PROCEDURE:  

  1. Right/Left upper extremity AV fistulogram
  2. Central venoplasty
  3. Peripheral venoplasty
  4. Post venoplasty (Right/Left) upper extremity AV fistulogram

 

INDICATION:    

DATE:    

OPERATORS:   John Doe, MD (Attending)/Jane Doe, MD (Fellow)     

MEDICATIONS: Versed     mg IV, fentanyl     mcg IV,     

CONTRAST:     mL of nonionic contrast

FLUOROSCOPY TIME:     minutes

ACCESS:    Right/Left upper extremity AV dialysis graft with ultrasound guidance

COMPLICATIONS: None

 

The risks, benefits, and alternatives to the procedure and sedation were explained.  The specific risk of fistula occlusion and dialysis catheter placement was detailed and accepted. Written informed consent was obtained.  

The patient was assessed for conscious sedation and found to be an adequate candidate. A dedicated nurse monitored heart rate, blood pressure, and oxygen saturation throughout the procedure.

The AV graft and overlying soft tissues were prepped and draped in sterile fashion. Ultrasonographic evaluation of the graft, arterial, and venous anastomoses was performed and an appropriate puncture site chosen. Under ultrasound guidance, the graft was punctured antegrade with a 21 gauge needle. Needle entry was documented and an image stored.  A 0.018″ wire was passed centrally and the needle exchanged for a  transitional dilator.

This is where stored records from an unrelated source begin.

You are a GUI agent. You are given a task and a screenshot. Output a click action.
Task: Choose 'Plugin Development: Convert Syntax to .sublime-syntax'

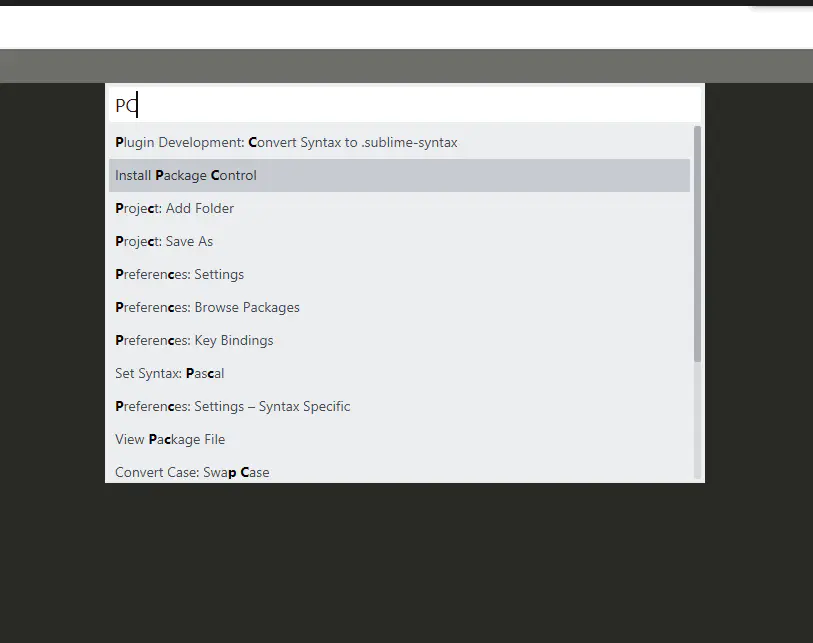tap(286, 143)
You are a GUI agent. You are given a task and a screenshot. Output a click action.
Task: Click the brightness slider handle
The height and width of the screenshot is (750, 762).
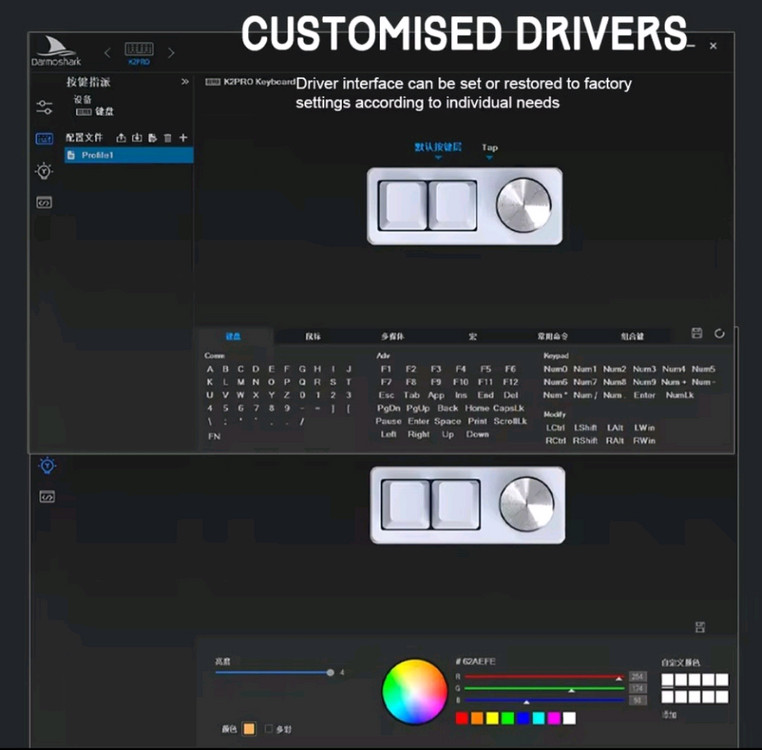point(330,673)
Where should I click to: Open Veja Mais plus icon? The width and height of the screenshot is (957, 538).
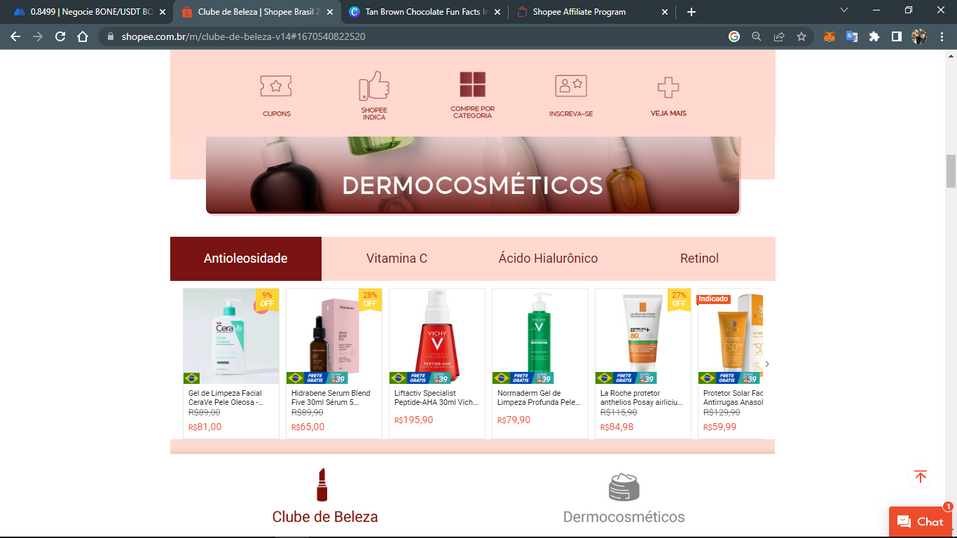point(668,87)
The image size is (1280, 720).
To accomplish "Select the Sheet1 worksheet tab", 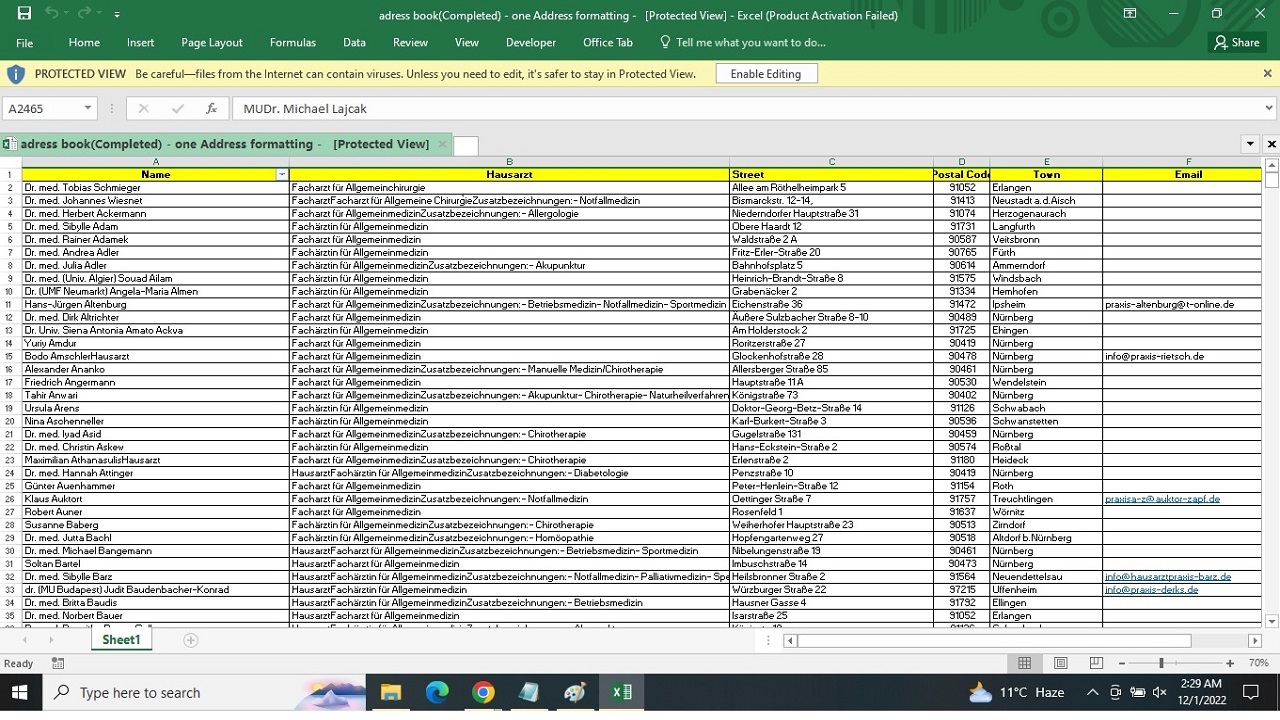I will click(121, 640).
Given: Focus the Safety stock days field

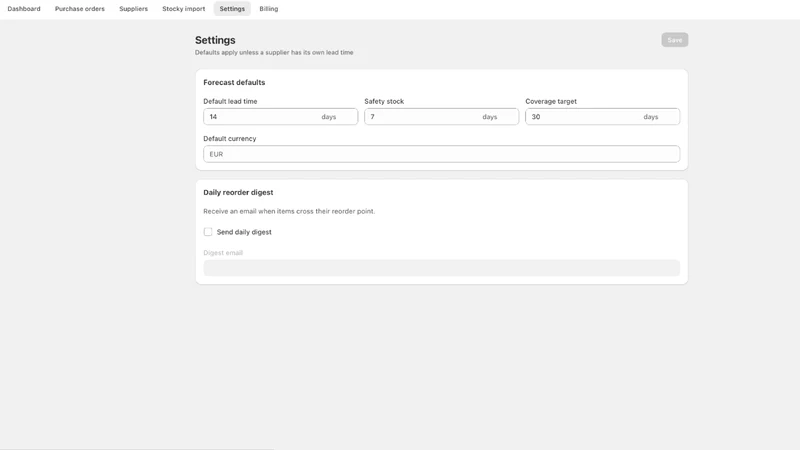Looking at the screenshot, I should pos(441,117).
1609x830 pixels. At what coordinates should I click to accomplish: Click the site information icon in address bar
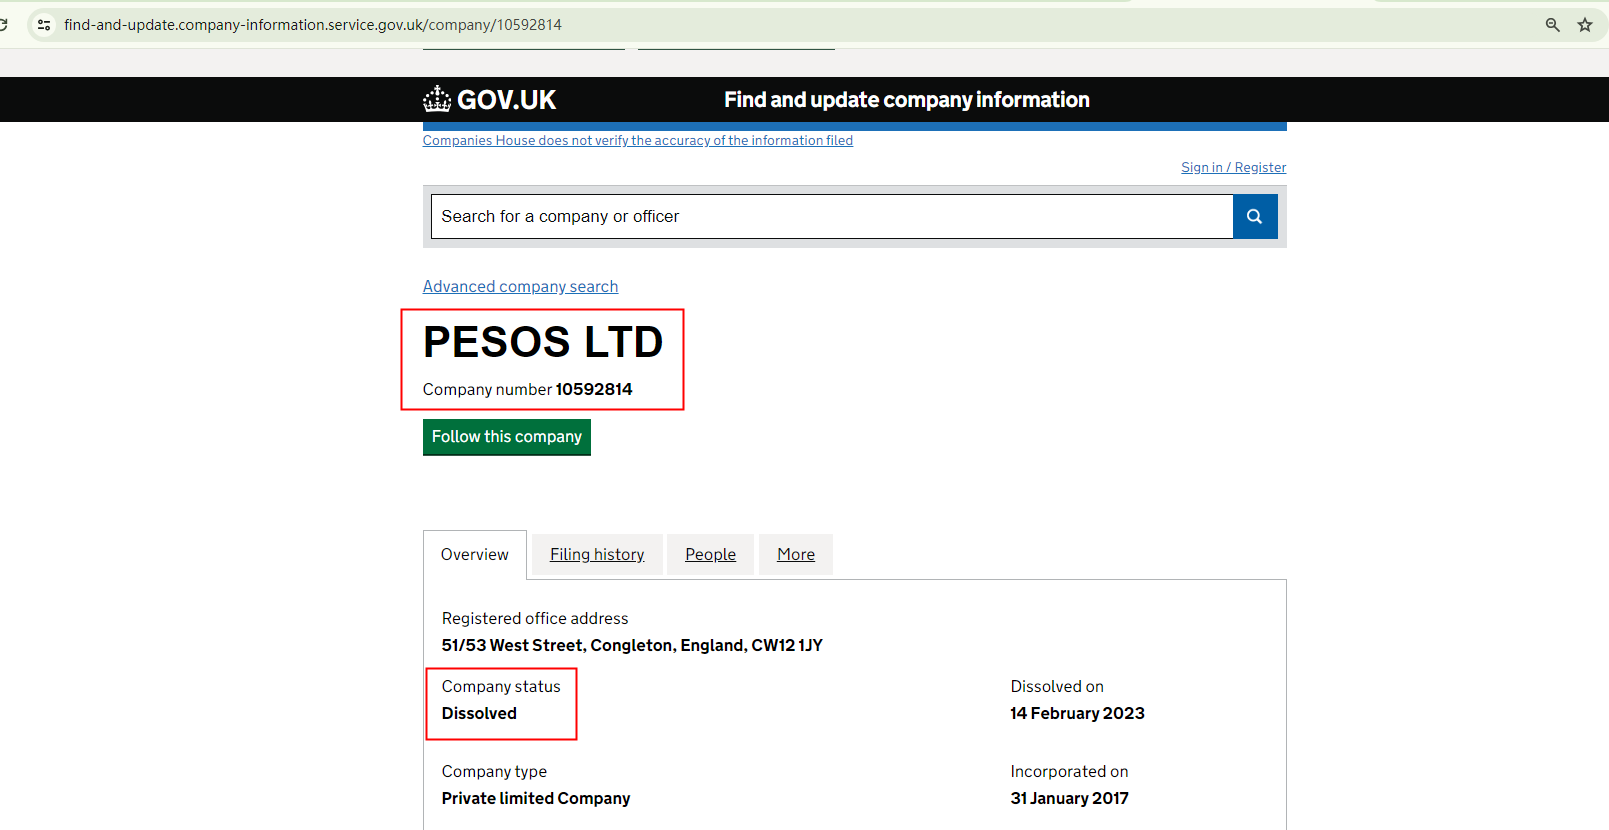click(x=44, y=25)
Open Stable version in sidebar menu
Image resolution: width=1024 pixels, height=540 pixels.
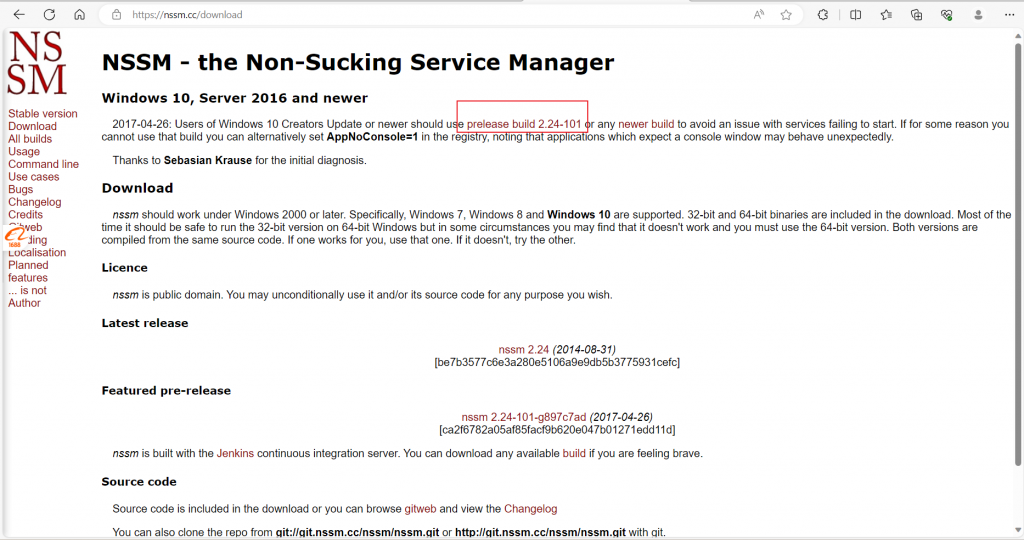42,114
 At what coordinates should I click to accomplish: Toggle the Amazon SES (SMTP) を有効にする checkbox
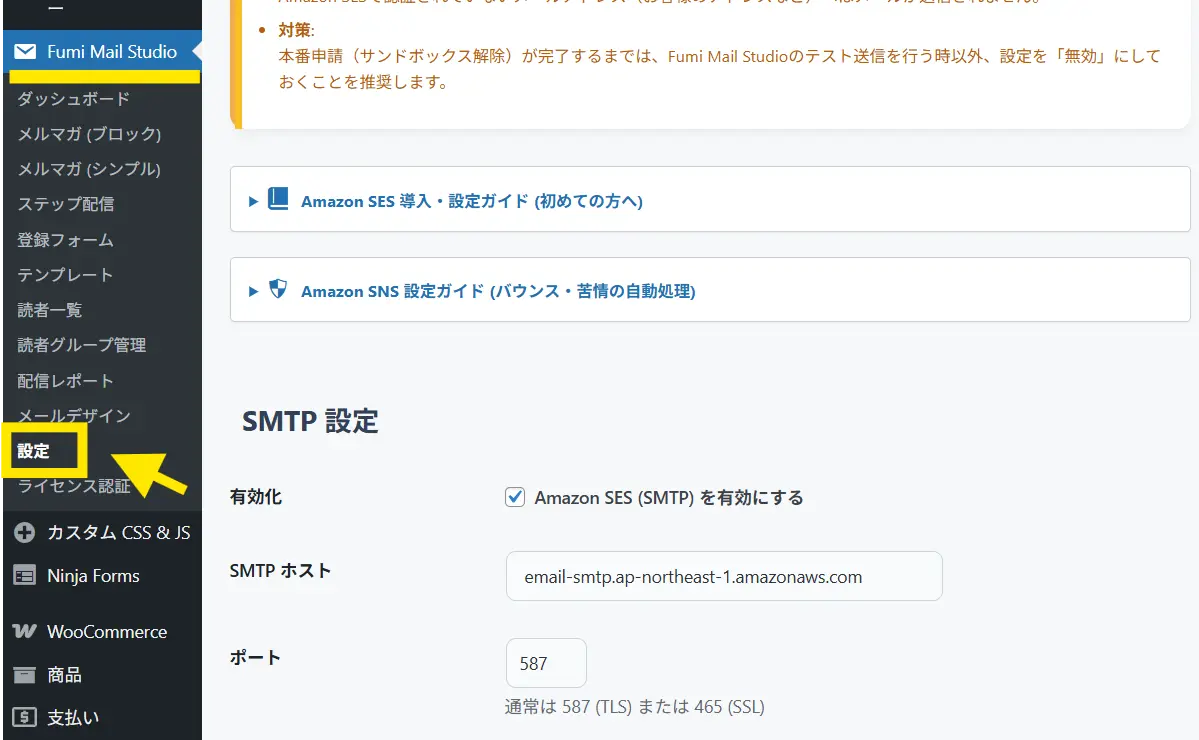[x=515, y=497]
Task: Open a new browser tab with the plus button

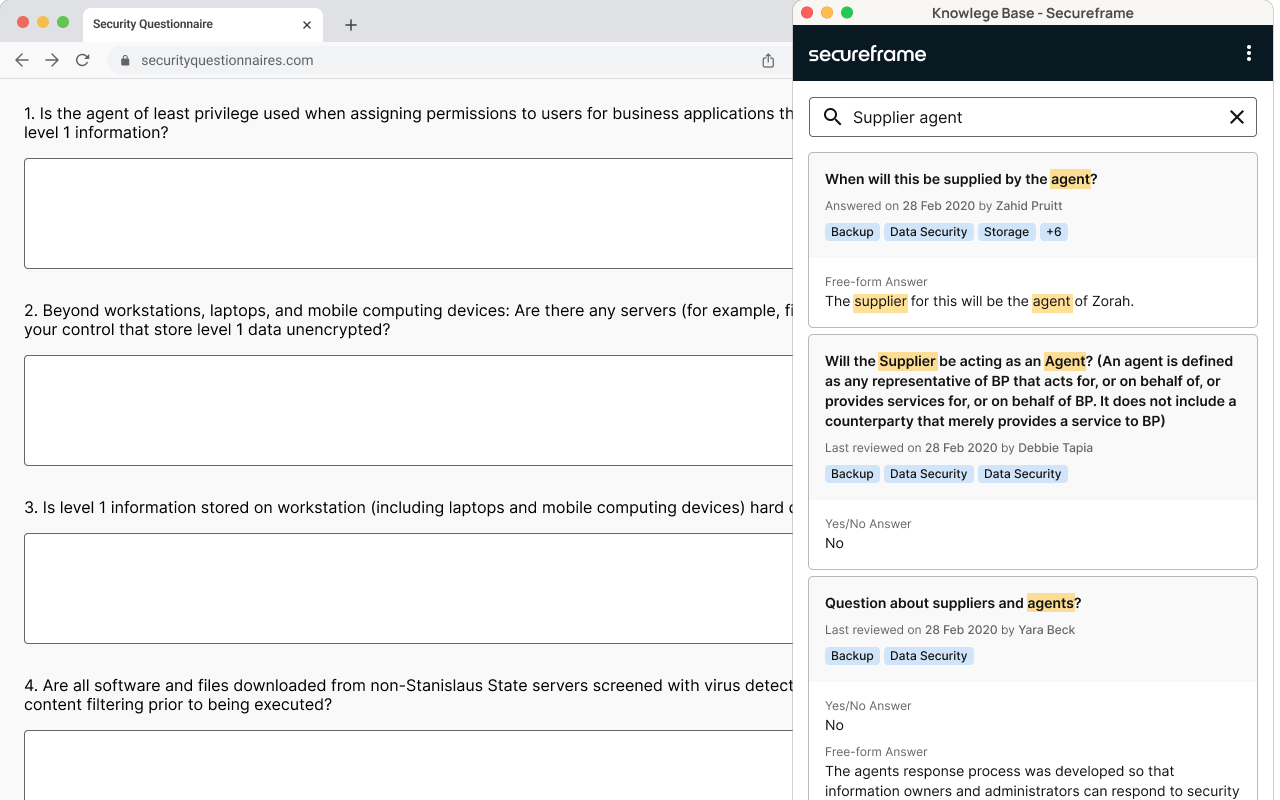Action: point(350,25)
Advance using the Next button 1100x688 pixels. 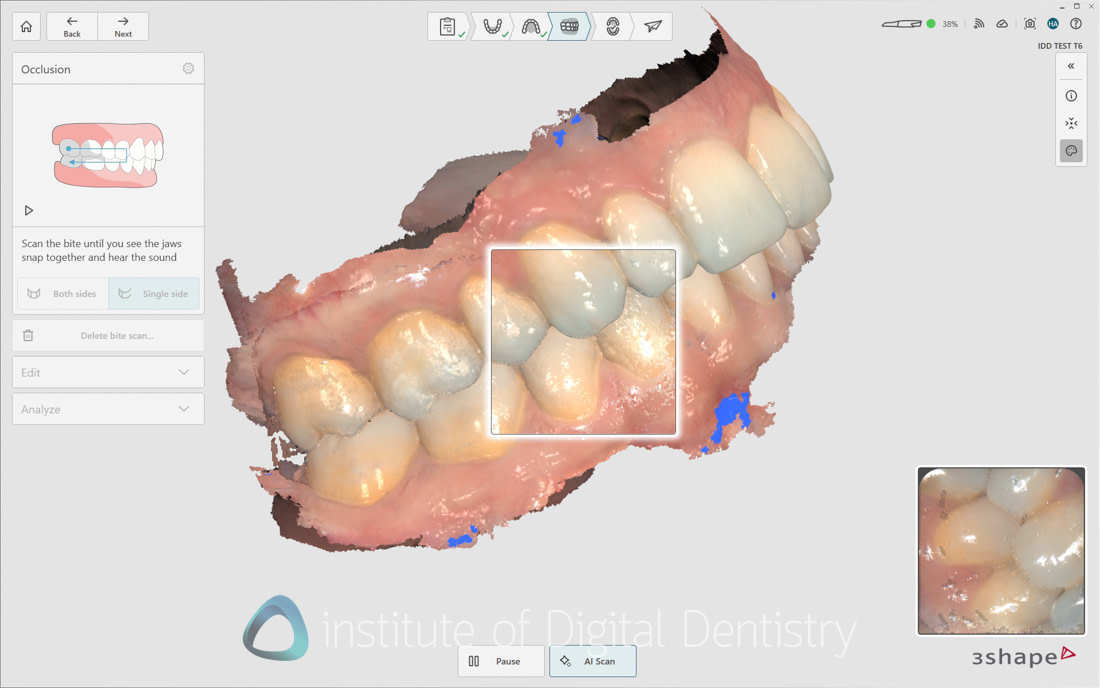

Diagnostic fistulography was performed from the access point to the right atrium using nonionic contrast.

A 0.035″ Bentson guidewire was manipulated centrally and advanced into the IVC.  The transitional catheter was exchanged for a short 7F sheath.   A 5 French Kumpe catheter was placed over the guidewire and the Bentson was exchanged for a 0.035″ Amplatz guidewire. The Kumpe catheter was removed. The stenosis at the left brachiocephalic vein was dilated sequentially with     balloons. Post venoplasty venography was performed through the sheath. 

The stenosis at the venous anastomosis was then treated sequentially with    balloons. Post venoplasty venography was performed through the sheath.

Finally the AV graft was compressed and the arterial anastamosis was evaluated using nonionic contrast.

The sheath was removed and hemostasis achieved with purse string sutures/_____.

The patient tolerated the procedure well without immediate complications.

 

FINDINGS:

 

IMPRESSION:

 

Successful balloon dilatation of central and venous anastamosis stenoses as described.